I worried last night how to leave Finisterre, but a little research and help from maps and locals confirming the Way made it easy. I had a lot of time to think about this walk last night, between all night Fiesta, fireworks and noisy people in the room next to mine, I hardly slept. So today was a slow, slow Camino.
This is the best signed route I have walked. And the most beautiful! And The markers are often in tandem, opposite arrows, one for Muxia and one for Finisterre. No breadcrumbs needed. It would be hard to get lost. One difference between these signs and other Camino markers: no distance noted, only the destination.
I love the arrows, markers and guides on the Camino. While I’m challenged to read complicated maps, I can easily understand an arrow.
Weather perfect, a cool breeze, the sounds. Symphony of wind through coastal trees, birds chirping and singing, then the ocean joins in, the rhythm of waves, the tides, a distant rooster, a barking dog. Occasionally, the tap tapping of hiking poles, otherwise I’m walking my Slow Camino sometimes solo, sometimes with other pilgrims. When I’m alone, I stop so often to take pictures, I wonder how long it would take me to walk only about 16 Kms., if I didn’t stop. If I’m on a time schedule. I’m not.

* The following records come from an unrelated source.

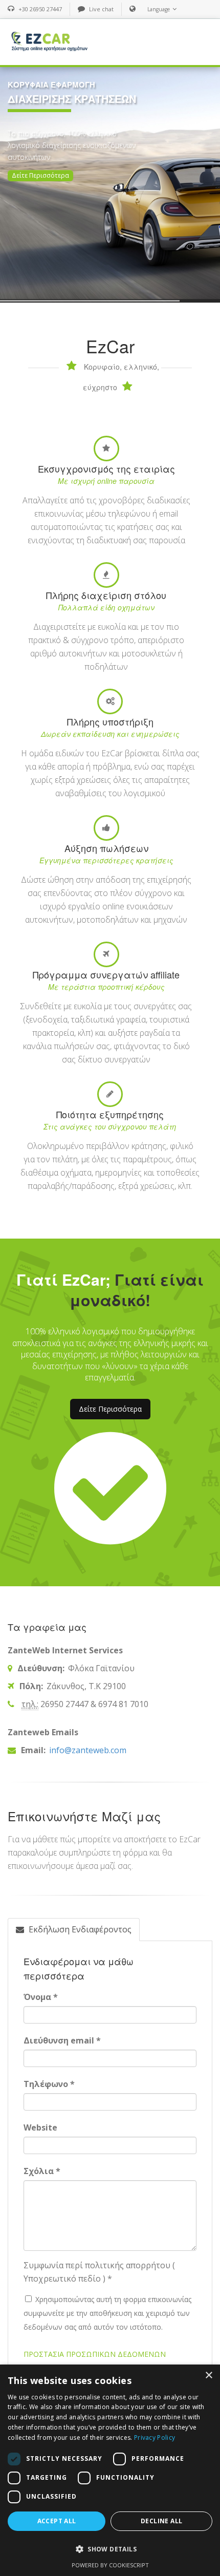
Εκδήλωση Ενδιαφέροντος (79, 1929)
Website (40, 2127)
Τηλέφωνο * (49, 2084)
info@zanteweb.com (86, 1750)
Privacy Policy (154, 2437)
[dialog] (110, 2470)
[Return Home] (49, 41)
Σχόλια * (42, 2171)
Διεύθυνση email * (62, 2040)
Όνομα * (41, 1997)
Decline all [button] (161, 2521)
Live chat (101, 9)
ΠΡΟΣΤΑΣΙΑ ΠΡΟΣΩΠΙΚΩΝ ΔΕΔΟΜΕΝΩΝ (95, 2354)
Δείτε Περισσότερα (40, 175)
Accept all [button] (56, 2521)
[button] (110, 2549)
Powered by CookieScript (110, 2565)
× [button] (208, 2375)
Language (158, 9)
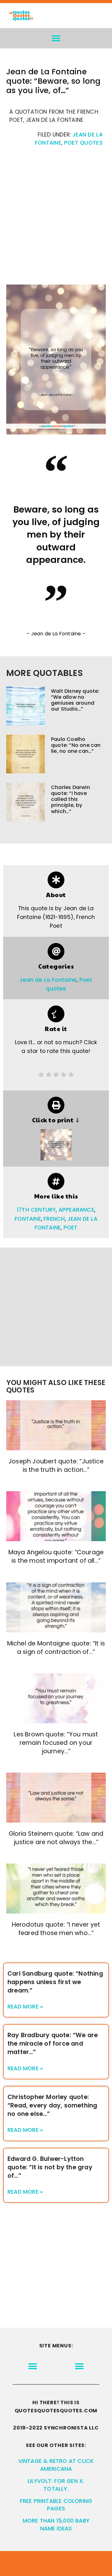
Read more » (25, 2006)
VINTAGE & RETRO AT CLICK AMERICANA (56, 2465)
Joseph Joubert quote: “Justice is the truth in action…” (56, 1465)
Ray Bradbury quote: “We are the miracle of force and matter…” (52, 2043)
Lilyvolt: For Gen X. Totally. (56, 2485)
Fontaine (28, 1219)
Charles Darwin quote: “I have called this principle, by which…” (70, 799)
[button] (56, 38)
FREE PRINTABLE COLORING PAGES (56, 2505)
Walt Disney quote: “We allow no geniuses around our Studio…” (75, 700)
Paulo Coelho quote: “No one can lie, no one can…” (76, 745)
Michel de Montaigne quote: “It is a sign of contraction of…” (56, 1647)
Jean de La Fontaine (48, 980)
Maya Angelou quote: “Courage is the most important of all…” (56, 1556)
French (54, 1219)
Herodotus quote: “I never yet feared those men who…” (56, 1928)
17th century (36, 1210)
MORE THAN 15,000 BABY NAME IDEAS (56, 2524)
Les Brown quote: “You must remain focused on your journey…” (56, 1742)
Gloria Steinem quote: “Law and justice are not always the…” (56, 1837)
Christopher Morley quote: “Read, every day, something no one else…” (52, 2105)
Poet (70, 1227)
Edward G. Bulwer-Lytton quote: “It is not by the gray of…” (49, 2167)
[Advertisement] (56, 219)
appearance (76, 1210)
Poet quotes (83, 142)
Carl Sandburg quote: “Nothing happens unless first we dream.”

This walk brings back memories of my bicycle treks with family and friends, in California, Oregon, Washington and British Columbia on the spectacular west coast. The hills were steep and the reward of downhills made the climb all the easier. The first sight of the sea, the sound of seals barking and waves crashing, I felt the same freedom today along the Costa da Morte.
Walking on the Camino with Pilgrims from all over the world, and listening to the music of so many different languages, reminds me how we can get along. What does it take? On and off the Camino, our humanity is the common denominator.
My last two days have been spent with Pilgrims from outside the USA on long walks. They brought up political and social concerns and voiced their dismay. I may be on the Camino, but I am still and always will be, a voice for children and our future. More than ever I see the world through the eyes of people who aren’t from the USA.
Keep speaking up, dear friends, in whatever your language, for peace and equality, for quality of life, for our environment. Speak for the children and for the future.
On the Way, I heard a child in the distance calling, “Abuela, Abuelo,”over and over. Grandma and grandpa, moms and dads, the same everywhere. We belong to the world community.
That includes people who flee with their children from violence or war or poverty believing anywhere would be better for their families. And most important: children belong with their families.
The Camino gives Pilgrims time and opportunity to consider the world, to look inside and outside at life beyond our borders. What a gift.
Next, a walk to my favorite seaside village, Muxia. I walked to Muxia two years ago from a small inland village and visited for several days last year. I remember the thrill of the first view of the sea. And fabulous sunsets. See my favorites below.
May you always feel the excitement of the beauty of our planet.
Buen Camino. Thank you for walking with me.